## Aim
Please recast every line of the rows below as a two-column Markdown table headed No. and Line, numbering the lines in order and leaving out the blank ones.

## Records supplied
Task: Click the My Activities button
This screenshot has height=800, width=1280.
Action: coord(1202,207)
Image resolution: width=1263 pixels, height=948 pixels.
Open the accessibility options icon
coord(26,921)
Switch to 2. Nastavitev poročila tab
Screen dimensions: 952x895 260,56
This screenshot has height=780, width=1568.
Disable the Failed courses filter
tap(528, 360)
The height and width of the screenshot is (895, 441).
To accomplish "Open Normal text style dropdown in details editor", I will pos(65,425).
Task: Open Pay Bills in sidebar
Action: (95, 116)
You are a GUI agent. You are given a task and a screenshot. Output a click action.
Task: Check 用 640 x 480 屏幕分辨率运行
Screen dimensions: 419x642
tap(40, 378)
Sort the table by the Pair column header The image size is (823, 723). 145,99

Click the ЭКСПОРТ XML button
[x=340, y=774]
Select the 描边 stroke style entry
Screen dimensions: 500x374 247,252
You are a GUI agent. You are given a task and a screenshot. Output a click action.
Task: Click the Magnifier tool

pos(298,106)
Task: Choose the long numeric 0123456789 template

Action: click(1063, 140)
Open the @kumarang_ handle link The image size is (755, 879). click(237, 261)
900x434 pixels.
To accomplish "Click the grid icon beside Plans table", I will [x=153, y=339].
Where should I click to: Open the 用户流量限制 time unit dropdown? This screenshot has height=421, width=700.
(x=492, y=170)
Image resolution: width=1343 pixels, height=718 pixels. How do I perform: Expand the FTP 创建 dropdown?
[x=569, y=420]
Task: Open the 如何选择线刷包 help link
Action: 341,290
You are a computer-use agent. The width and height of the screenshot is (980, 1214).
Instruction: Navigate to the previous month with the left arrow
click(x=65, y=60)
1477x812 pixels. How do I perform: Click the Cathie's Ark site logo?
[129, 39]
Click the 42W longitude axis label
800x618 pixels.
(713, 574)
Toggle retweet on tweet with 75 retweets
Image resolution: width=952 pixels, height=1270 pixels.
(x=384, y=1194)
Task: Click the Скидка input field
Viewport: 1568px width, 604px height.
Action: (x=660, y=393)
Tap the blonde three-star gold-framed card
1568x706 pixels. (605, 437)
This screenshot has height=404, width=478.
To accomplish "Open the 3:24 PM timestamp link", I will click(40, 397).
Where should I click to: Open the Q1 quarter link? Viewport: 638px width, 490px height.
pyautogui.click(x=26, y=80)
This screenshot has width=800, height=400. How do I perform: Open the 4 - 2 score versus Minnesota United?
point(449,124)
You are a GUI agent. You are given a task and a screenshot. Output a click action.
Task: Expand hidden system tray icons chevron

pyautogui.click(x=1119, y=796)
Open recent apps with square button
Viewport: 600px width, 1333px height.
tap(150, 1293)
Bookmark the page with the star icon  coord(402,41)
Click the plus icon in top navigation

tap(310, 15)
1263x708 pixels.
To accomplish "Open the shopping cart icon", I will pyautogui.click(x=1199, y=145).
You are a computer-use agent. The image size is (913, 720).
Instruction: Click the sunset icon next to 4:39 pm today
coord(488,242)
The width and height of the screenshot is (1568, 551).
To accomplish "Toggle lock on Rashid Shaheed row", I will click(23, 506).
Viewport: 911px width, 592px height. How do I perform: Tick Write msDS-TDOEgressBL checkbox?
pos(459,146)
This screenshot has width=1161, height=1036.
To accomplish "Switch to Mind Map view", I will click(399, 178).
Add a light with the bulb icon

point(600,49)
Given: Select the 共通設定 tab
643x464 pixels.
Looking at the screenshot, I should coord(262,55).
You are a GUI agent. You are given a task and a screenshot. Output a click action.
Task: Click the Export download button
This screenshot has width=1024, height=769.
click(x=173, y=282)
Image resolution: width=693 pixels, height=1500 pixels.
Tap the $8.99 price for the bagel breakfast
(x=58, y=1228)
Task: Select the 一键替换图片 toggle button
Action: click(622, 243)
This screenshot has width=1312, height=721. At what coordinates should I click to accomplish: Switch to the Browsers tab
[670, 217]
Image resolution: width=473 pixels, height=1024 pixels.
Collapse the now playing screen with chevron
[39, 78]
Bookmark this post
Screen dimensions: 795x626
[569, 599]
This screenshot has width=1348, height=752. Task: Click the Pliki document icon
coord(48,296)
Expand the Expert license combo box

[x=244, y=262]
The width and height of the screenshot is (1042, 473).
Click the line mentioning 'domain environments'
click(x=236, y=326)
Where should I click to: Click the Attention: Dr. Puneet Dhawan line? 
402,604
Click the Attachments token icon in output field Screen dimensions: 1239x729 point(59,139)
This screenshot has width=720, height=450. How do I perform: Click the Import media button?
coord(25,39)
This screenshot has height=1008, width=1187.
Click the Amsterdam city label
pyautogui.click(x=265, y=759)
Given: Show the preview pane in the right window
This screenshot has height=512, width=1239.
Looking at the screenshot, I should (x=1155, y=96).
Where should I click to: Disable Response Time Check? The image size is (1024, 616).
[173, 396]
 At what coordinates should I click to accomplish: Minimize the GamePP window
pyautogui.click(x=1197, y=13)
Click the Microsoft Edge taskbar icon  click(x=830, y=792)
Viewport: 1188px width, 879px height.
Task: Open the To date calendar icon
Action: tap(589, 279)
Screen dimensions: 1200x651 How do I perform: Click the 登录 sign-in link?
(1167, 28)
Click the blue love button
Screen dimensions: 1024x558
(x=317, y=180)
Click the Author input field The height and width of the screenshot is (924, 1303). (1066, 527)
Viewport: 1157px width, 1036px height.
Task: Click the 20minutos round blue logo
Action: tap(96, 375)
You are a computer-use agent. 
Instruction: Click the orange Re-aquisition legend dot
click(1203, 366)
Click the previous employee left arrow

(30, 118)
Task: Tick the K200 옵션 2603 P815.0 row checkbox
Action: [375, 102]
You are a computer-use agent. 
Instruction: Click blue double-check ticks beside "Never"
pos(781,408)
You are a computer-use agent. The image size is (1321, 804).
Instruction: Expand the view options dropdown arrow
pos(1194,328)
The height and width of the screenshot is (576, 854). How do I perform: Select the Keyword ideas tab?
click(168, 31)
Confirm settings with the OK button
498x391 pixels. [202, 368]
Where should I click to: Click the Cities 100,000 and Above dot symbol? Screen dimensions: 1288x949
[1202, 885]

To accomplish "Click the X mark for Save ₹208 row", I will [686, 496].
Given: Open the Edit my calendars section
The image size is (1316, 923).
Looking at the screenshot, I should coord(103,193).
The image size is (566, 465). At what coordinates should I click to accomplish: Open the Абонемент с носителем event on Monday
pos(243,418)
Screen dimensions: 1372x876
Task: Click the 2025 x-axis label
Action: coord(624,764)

## Exercise result
| No. | Line |
|---|---|
| 1 | Task: Click the My Activities button |
| 2 | This screenshot has height=800, width=1280. |
| 3 | Action: coord(1202,207) |
| 4 | Image resolution: width=1263 pixels, height=948 pixels. |
| 5 | Open the accessibility options icon |
| 6 | coord(26,921) |
| 7 | Switch to 2. Nastavitev poročila tab |
| 8 | Screen dimensions: 952x895 260,56 |
| 9 | This screenshot has height=780, width=1568. |
| 10 | Disable the Failed courses filter |
| 11 | tap(528, 360) |
| 12 | The height and width of the screenshot is (895, 441). |
| 13 | To accomplish "Open Normal text style dropdown in details editor", I will pos(65,425). |
| 14 | Task: Open Pay Bills in sidebar |
| 15 | Action: (95, 116) |
| 16 | You are a GUI agent. You are given a task and a screenshot. Output a click action. |
| 17 | Task: Check 用 640 x 480 屏幕分辨率运行 |
| 18 | Screen dimensions: 419x642 |
| 19 | tap(40, 378) |
| 20 | Sort the table by the Pair column header The image size is (823, 723). 145,99 |
| 21 | Click the ЭКСПОРТ XML button |
| 22 | [x=340, y=774] |
| 23 | Select the 描边 stroke style entry |
| 24 | Screen dimensions: 500x374 247,252 |
| 25 | You are a GUI agent. You are given a task and a screenshot. Output a click action. |
| 26 | Task: Click the Magnifier tool |
| 27 | pos(298,106) |
| 28 | Task: Choose the long numeric 0123456789 template |
| 29 | Action: click(1063, 140) |
| 30 | Open the @kumarang_ handle link The image size is (755, 879). click(237, 261) |
| 31 | 900x434 pixels. |
| 32 | To accomplish "Click the grid icon beside Plans table", I will [x=153, y=339]. |
| 33 | Where should I click to: Open the 用户流量限制 time unit dropdown? This screenshot has height=421, width=700. |
| 34 | (x=492, y=170) |
| 35 | Image resolution: width=1343 pixels, height=718 pixels. How do I perform: Expand the FTP 创建 dropdown? |
| 36 | [x=569, y=420] |
| 37 | Task: Open the 如何选择线刷包 help link |
| 38 | Action: 341,290 |
| 39 | You are a computer-use agent. The width and height of the screenshot is (980, 1214). |
| 40 | Instruction: Navigate to the previous month with the left arrow |
| 41 | click(x=65, y=60) |
| 42 | 1477x812 pixels. How do I perform: Click the Cathie's Ark site logo? |
| 43 | [129, 39] |
| 44 | Click the 42W longitude axis label |
| 45 | 800x618 pixels. |
| 46 | (713, 574) |
| 47 | Toggle retweet on tweet with 75 retweets |
| 48 | Image resolution: width=952 pixels, height=1270 pixels. |
| 49 | (x=384, y=1194) |
| 50 | Task: Click the Скидка input field |
| 51 | Viewport: 1568px width, 604px height. |
| 52 | Action: (x=660, y=393) |
| 53 | Tap the blonde three-star gold-framed card |
| 54 | 1568x706 pixels. (605, 437) |
| 55 | This screenshot has height=404, width=478. |
| 56 | To accomplish "Open the 3:24 PM timestamp link", I will click(40, 397). |
| 57 | Where should I click to: Open the Q1 quarter link? Viewport: 638px width, 490px height. |
| 58 | pyautogui.click(x=26, y=80) |
| 59 | This screenshot has width=800, height=400. How do I perform: Open the 4 - 2 score versus Minnesota United? |
| 60 | point(449,124) |
| 61 | You are a GUI agent. You are given a task and a screenshot. Output a click action. |
| 62 | Task: Expand hidden system tray icons chevron |
| 63 | pyautogui.click(x=1119, y=796) |
| 64 | Open recent apps with square button |
| 65 | Viewport: 600px width, 1333px height. |
| 66 | tap(150, 1293) |
| 67 | Bookmark the page with the star icon  coord(402,41) |
| 68 | Click the plus icon in top navigation |
| 69 | tap(310, 15) |
| 70 | 1263x708 pixels. |
| 71 | To accomplish "Open the shopping cart icon", I will pyautogui.click(x=1199, y=145). |
| 72 | You are a computer-use agent. The image size is (913, 720). |
| 73 | Instruction: Click the sunset icon next to 4:39 pm today |
| 74 | coord(488,242) |
| 75 | The width and height of the screenshot is (1568, 551). |
| 76 | To accomplish "Toggle lock on Rashid Shaheed row", I will click(23, 506). |
| 77 | Viewport: 911px width, 592px height. How do I perform: Tick Write msDS-TDOEgressBL checkbox? |
| 78 | pos(459,146) |
| 79 | This screenshot has width=1161, height=1036. |
| 80 | To accomplish "Switch to Mind Map view", I will click(399, 178). |
| 81 | Add a light with the bulb icon |
| 82 | point(600,49) |
| 83 | Given: Select the 共通設定 tab |
| 84 | 643x464 pixels. |
| 85 | Looking at the screenshot, I should coord(262,55). |
| 86 | You are a GUI agent. You are given a task and a screenshot. Output a click action. |
| 87 | Task: Click the Export download button |
| 88 | This screenshot has width=1024, height=769. |
| 89 | click(x=173, y=282) |
| 90 | Image resolution: width=693 pixels, height=1500 pixels. |
| 91 | Tap the $8.99 price for the bagel breakfast |
| 92 | (x=58, y=1228) |
| 93 | Task: Select the 一键替换图片 toggle button |
| 94 | Action: click(622, 243) |
| 95 | This screenshot has width=1312, height=721. At what coordinates should I click to accomplish: Switch to the Browsers tab |
| 96 | [670, 217] |
| 97 | Image resolution: width=473 pixels, height=1024 pixels. |
| 98 | Collapse the now playing screen with chevron |
| 99 | [39, 78] |
| 100 | Bookmark this post |
| 101 | Screen dimensions: 795x626 |
| 102 | [569, 599] |
| 103 | This screenshot has width=1348, height=752. Task: Click the Pliki document icon |
| 104 | coord(48,296) |
| 105 | Expand the Expert license combo box |
| 106 | [x=244, y=262] |
| 107 | The width and height of the screenshot is (1042, 473). |
| 108 | Click the line mentioning 'domain environments' |
| 109 | click(x=236, y=326) |
| 110 | Where should I click to: Click the Attention: Dr. Puneet Dhawan line?  |
| 111 | 402,604 |
| 112 | Click the Attachments token icon in output field Screen dimensions: 1239x729 point(59,139) |
| 113 | This screenshot has width=720, height=450. How do I perform: Click the Import media button? |
| 114 | coord(25,39) |
| 115 | This screenshot has height=1008, width=1187. |
| 116 | Click the Amsterdam city label |
| 117 | pyautogui.click(x=265, y=759) |
| 118 | Given: Show the preview pane in the right window |
| 119 | This screenshot has height=512, width=1239. |
| 120 | Looking at the screenshot, I should (x=1155, y=96). |
| 121 | Where should I click to: Disable Response Time Check? The image size is (1024, 616). |
| 122 | [173, 396] |
| 123 |  At what coordinates should I click to accomplish: Minimize the GamePP window |
| 124 | pyautogui.click(x=1197, y=13) |
| 125 | Click the Microsoft Edge taskbar icon  click(x=830, y=792) |
| 126 | Viewport: 1188px width, 879px height. |
| 127 | Task: Open the To date calendar icon |
| 128 | Action: tap(589, 279) |
| 129 | Screen dimensions: 1200x651 How do I perform: Click the 登录 sign-in link? |
| 130 | (1167, 28) |
| 131 | Click the blue love button |
| 132 | Screen dimensions: 1024x558 |
| 133 | (x=317, y=180) |
| 134 | Click the Author input field The height and width of the screenshot is (924, 1303). (1066, 527) |
| 135 | Viewport: 1157px width, 1036px height. |
| 136 | Task: Click the 20minutos round blue logo |
| 137 | Action: tap(96, 375) |
| 138 | You are a computer-use agent.  |
| 139 | Instruction: Click the orange Re-aquisition legend dot |
| 140 | click(1203, 366) |
| 141 | Click the previous employee left arrow |
| 142 | (30, 118) |
| 143 | Task: Tick the K200 옵션 2603 P815.0 row checkbox |
| 144 | Action: [375, 102] |
| 145 | You are a computer-use agent.  |
| 146 | Instruction: Click blue double-check ticks beside "Never" |
| 147 | pos(781,408) |
| 148 | You are a computer-use agent. The image size is (1321, 804). |
| 149 | Instruction: Expand the view options dropdown arrow |
| 150 | pos(1194,328) |
| 151 | The height and width of the screenshot is (576, 854). How do I perform: Select the Keyword ideas tab? |
| 152 | click(168, 31) |
| 153 | Confirm settings with the OK button |
| 154 | 498x391 pixels. [202, 368] |
| 155 | Where should I click to: Click the Cities 100,000 and Above dot symbol? Screen dimensions: 1288x949 |
| 156 | [1202, 885] |
| 157 | To accomplish "Click the X mark for Save ₹208 row", I will [686, 496]. |
| 158 | Given: Open the Edit my calendars section |
| 159 | The image size is (1316, 923). |
| 160 | Looking at the screenshot, I should coord(103,193). |
| 161 | The image size is (566, 465). At what coordinates should I click to accomplish: Open the Абонемент с носителем event on Monday |
| 162 | pos(243,418) |
| 163 | Screen dimensions: 1372x876 |
| 164 | Task: Click the 2025 x-axis label |
| 165 | Action: coord(624,764) |